A new study entitled “ADP-Ribosylation of NLRP3 by Mycoplasma pneumoniae CARDS Toxin Regulates Inflammasome Activity” describes a new mechanism used by Mycoplasma pneumoniae via its toxin CARDS to activate host inflammasome, a key regulator of inflammation. The study was published in the journal mBio.

Mycoplasma pneumonia is a human pathogen responsible for causing both acute and chronic lung infections, and exacerbating the symptoms related to asthma and wheezing. It is also the cause of a condition known as community-acquired pneumonia (lung infections developed outside of a hospital), a mild-case of pneumonia. In this study, the authors discovered a unique mechanism of action of pathogen toxin CARDS (short for Community Acquired Respiratory Distress Syndrome), a key bacterial toxin inducer of lung infections. Specifically, the authors showed CARDS toxin activates NLRP3, a key component of the inflammasome complex, a crucial regulator of host inflammatory response.

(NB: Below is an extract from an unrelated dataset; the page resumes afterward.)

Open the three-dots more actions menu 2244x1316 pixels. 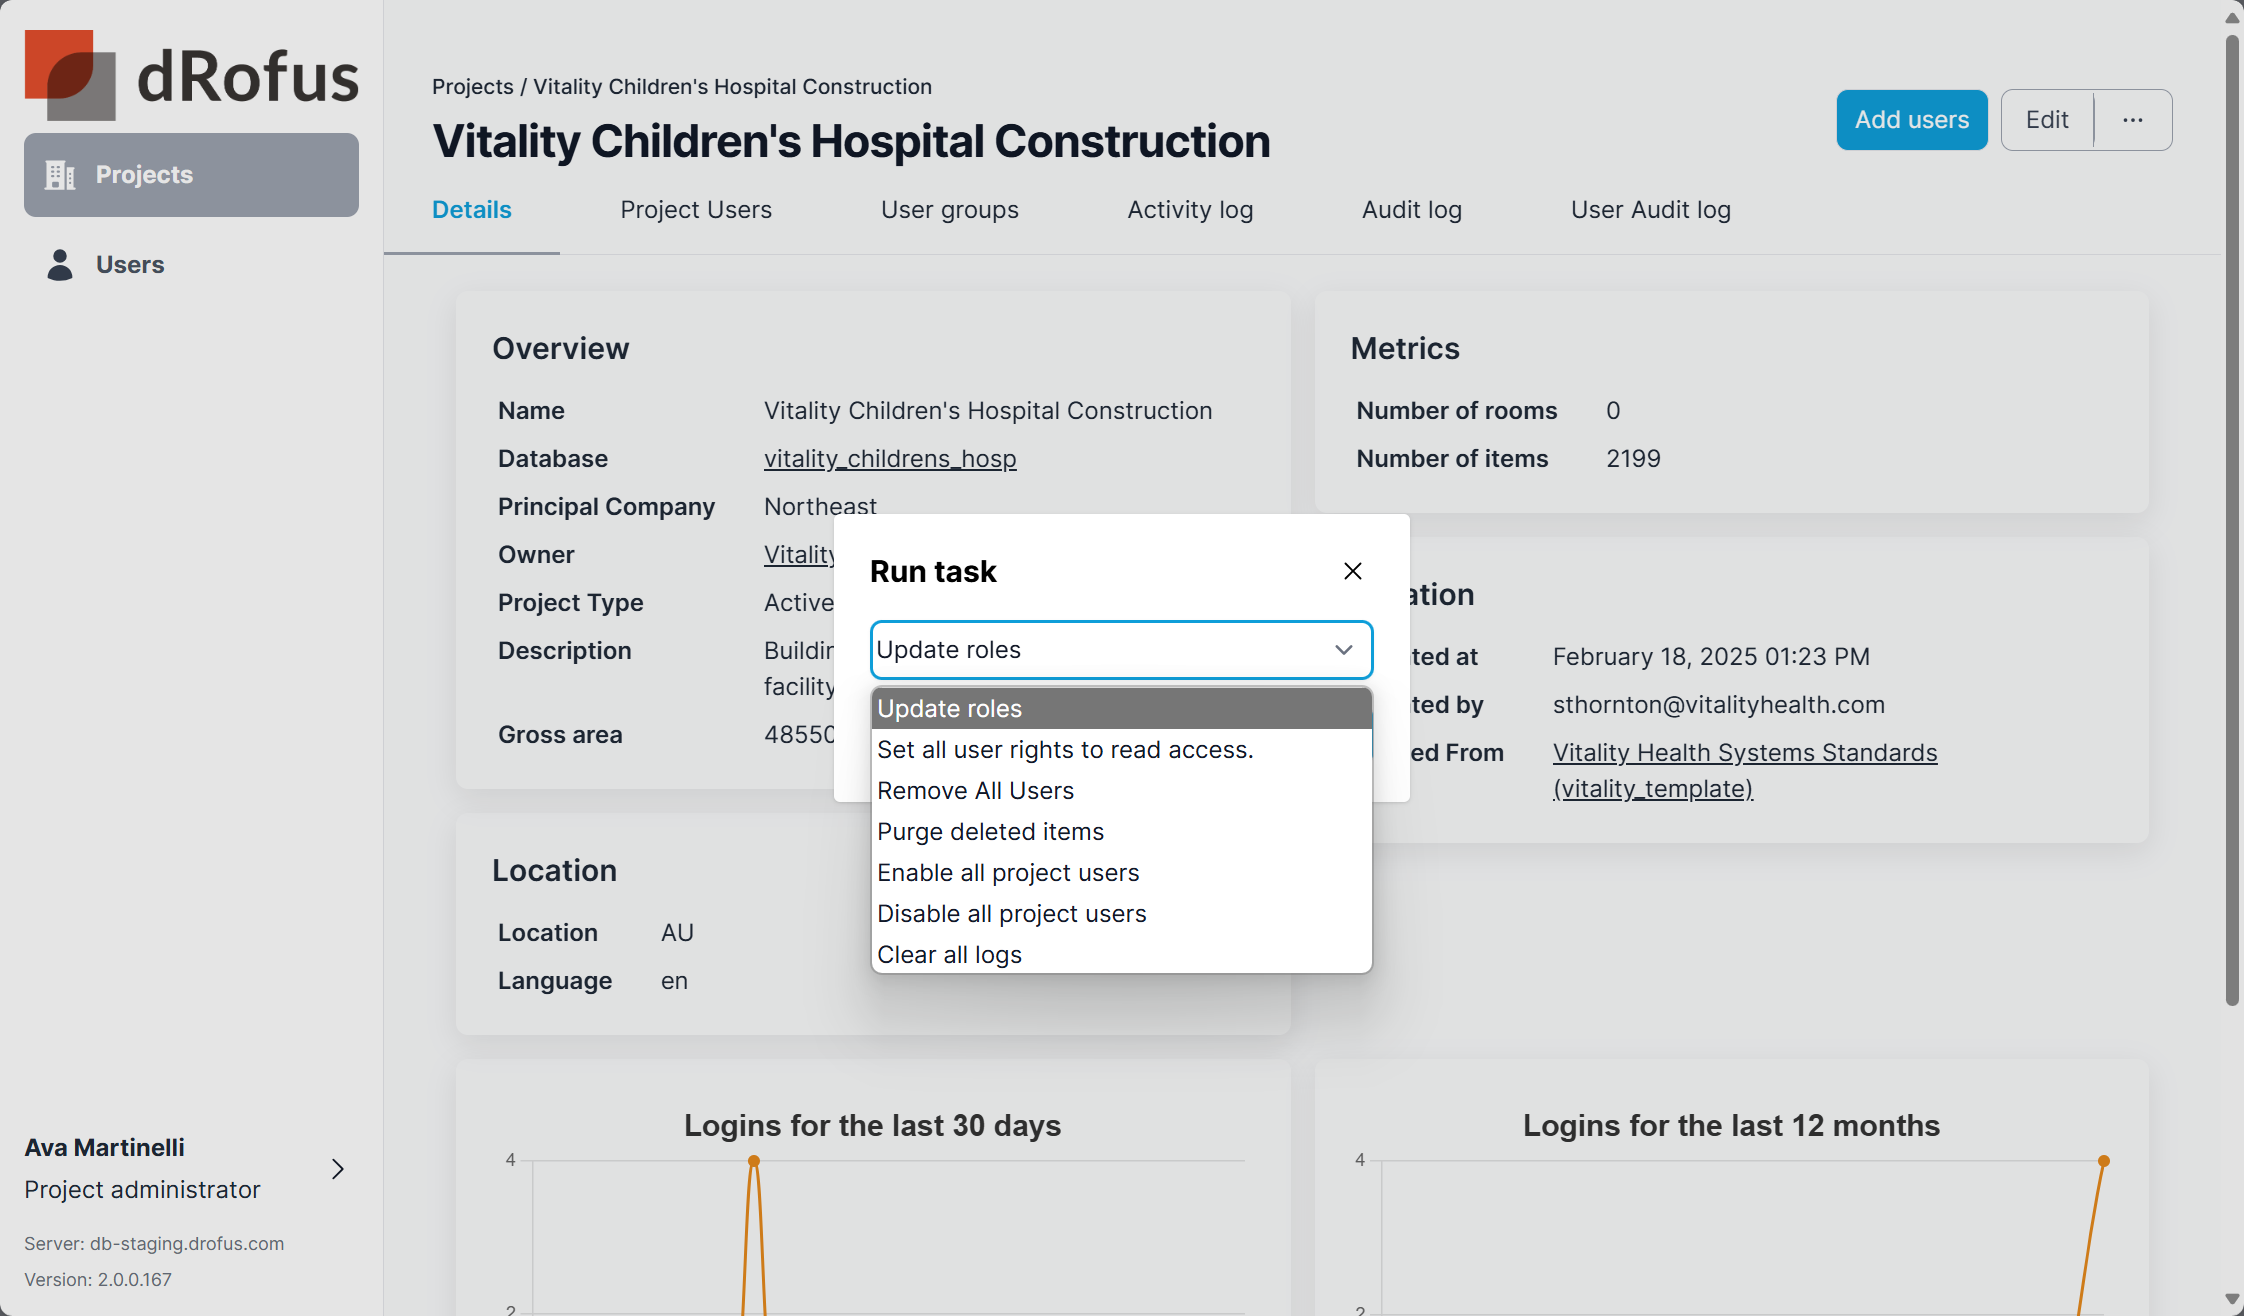(2132, 120)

While this response is important to fight infections, an excessive release of proinflamatory cytokines leads to a state of “hyperactivation” and causes damaging to the host tissues. This is particular important in the setting of chronic diseases such as those of the lungs – asthma and COPD. CARDS catalyzes the ADP-ribosylation of NLRP3, which the authors found to lead to inflamasome activation. The team highlights that their findings foster new studies to understand further the link between CARDs and inflammasome activation, which will result in new therapeutic avenues for patients suffering from both acute and chronic lung infections.

Thirumalai R. Kannan, Ph.D., associate professor/research in the Department of Microbiology and Immunology at the UT Health Science Center added, “Now that we have identified this pathway of disease development, our goal is to prevent the wide range of airway pathologies caused by CARDS toxin with drugs, vaccines and protective antibodies. We are undertaking those studies now.”